ДИЛИ: Вам кажется, что это моя область? Что ж, вы, черт возьми, правы. Это действительно моя область. Я рад, что наконец-то проявлена хоть капля такта. Разумеется, это моя законная область. Я ведь как-никак ее муж.
Пауза.
Я, собственно, хотел задать вам один вопрос. Может быть, не одному только мне все это начинает казаться бестактным?
АННА: Что же вы нашли здесь бестактного? Я прилетела из Рима, чтобы повидать свою старинную подругу, после двадцати лет разлуки, и познакомиться с ее мужем. Что же вас здесь тревожит?
ДИЛИ: Меня тревожит мысль о вашем муже, который сейчас слоняется один по своей огромной вилле, голодный, как волк, на одних крутых яйцах, и который ни черта не понимает по-английски.
АННА: Я перевожу, когда нужно.
ДИЛИ: Но вы-то здесь, а он там. Он там один, мечется взад-вперед по террасе, ждет, пока придет катер, когда оттуда вывалится хотя бы эта чудесная толпа. О, это зрелище, эта особая элегантность, которая нам здесь и не снилась, эта лазурнобережная поджарость, которая нам тоже не снилась, и этот их раскорячистый снобизм, который нам уже скоро будет сниться по ночам. Длиннейшие ноги в мире, нежнейшие голоса.
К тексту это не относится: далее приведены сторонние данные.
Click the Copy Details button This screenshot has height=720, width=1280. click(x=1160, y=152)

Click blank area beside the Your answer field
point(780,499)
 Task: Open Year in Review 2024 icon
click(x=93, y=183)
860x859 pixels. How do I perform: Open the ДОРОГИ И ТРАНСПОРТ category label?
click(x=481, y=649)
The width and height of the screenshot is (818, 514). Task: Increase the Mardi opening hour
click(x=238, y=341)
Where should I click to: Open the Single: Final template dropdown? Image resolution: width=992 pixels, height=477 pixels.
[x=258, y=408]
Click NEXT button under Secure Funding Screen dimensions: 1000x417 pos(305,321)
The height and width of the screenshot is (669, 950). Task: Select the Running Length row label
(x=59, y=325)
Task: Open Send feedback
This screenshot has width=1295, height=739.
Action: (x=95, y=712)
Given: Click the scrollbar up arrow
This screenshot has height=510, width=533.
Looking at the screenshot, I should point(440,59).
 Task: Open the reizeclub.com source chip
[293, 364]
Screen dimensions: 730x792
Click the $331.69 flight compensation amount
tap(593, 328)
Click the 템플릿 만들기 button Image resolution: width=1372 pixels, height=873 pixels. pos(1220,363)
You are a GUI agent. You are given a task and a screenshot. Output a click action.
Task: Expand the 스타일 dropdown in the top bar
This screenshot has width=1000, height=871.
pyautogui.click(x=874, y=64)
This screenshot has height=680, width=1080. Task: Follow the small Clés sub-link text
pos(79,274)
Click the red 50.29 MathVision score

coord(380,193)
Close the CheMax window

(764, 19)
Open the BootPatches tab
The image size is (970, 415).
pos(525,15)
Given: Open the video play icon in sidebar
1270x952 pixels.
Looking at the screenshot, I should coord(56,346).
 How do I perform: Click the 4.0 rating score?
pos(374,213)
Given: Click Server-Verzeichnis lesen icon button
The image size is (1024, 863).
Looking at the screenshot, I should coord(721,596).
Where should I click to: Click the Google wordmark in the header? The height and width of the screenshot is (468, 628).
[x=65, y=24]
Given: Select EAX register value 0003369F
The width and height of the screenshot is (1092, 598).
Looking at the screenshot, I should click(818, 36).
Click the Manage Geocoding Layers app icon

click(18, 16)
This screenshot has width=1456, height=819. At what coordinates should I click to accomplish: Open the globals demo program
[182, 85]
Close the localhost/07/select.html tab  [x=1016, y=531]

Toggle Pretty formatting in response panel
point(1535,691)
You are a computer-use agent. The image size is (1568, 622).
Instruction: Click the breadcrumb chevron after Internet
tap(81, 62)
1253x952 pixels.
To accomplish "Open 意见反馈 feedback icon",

Они и теперь звучат во мне. И вот что, поставим вопрос ребром, я держу руку на пульсе, на тысяче пульсов, по всему земному шару, натерпелся лишений и оскорблений, так почему я доложен тратить свое драгоценное время, слушая двух…
КЭТ (быстро): Если не нравится, уезжай.
Пауза.
ДИЛИ: Уезжай? Куда же я поеду?
КЭТ: В Китай. Или на Сицилию.
ДИЛИ: Но у меня нет катера. У меня нет белого смокинга.
КЭТ: Тогда в Китай.
ДИЛИ: Ты прекрасно знаешь, что они со мной сделают в Китае, если увидят меня в белом смокинге. Они меня сразу прикончат. Ты же знаешь, что там за люди.
Легкая пауза.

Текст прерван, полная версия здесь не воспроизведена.